There are a growing number of natural-infrastructure success stories. Philadelphia, Chicago and Duluth are using healthy wetlands and vegetated floodplains to reduce flooding risks and clean storm water. Delaware, Maryland, Massachusetts, New Jersey and several Gulf states are restoring wetlands, building living shorelines that rely on plants and their roots instead of concrete to stabilize the shore, and restoring wetlands that can contain and absorb floodwaters to improve resilience and enhance wildlife habitat. California’s Yuba County has made levees protecting its farms and communities from floods more effective and cheaper to maintain by establishing setbacks and restoring native vegetation that allow “room for the river.”
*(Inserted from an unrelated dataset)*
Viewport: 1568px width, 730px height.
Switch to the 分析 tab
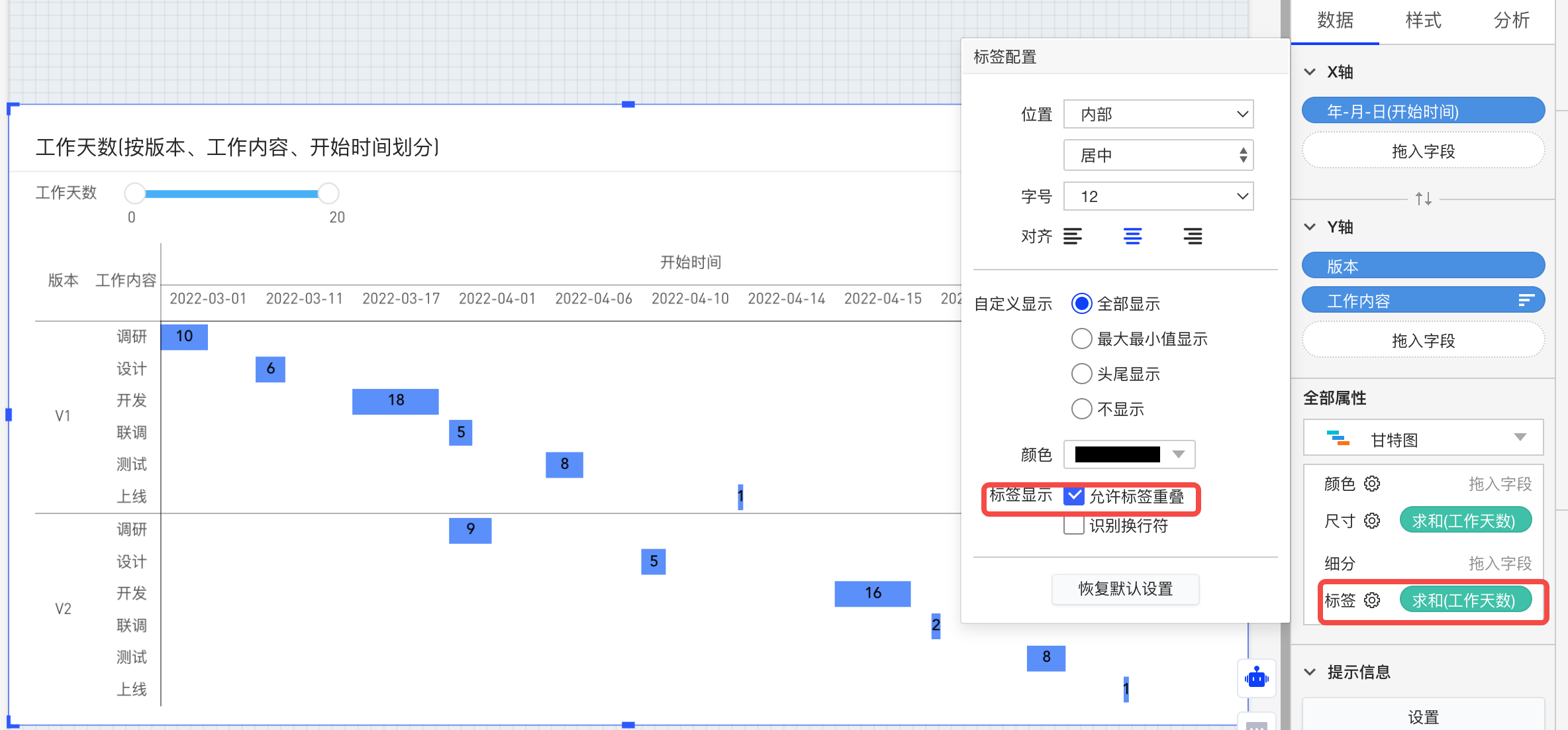coord(1511,21)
Natural infrastructure is longer-lasting and more cost-effective than levees and sea walls for protection against storms and floods. A Marshall Plan-scale investment in resilience is needed, much of which could come from requiring that existing and future infrastructure appropriations prioritize natural infrastructure. According to a 2005 study by the Multi-hazard Mitigation Council, every $1 spent on risk reduction prevents $4 in disaster costs. Natural infrastructure investments will save lives and billions of dollars in property damage.

Not much is expected from Washington these days, yet reforming disaster preparedness may have bipartisan appeal. For conservatives, our proposed solutions reduce federal expenses and support private markets. For liberals, the solutions protect local communities and restore natural resources. What are we waiting for?

Mr. O’Mara is president and CEO of the National Wildlife Federation. Mr. Carmilani is president and CEO of Allied World Assurance Company Holdings , AG.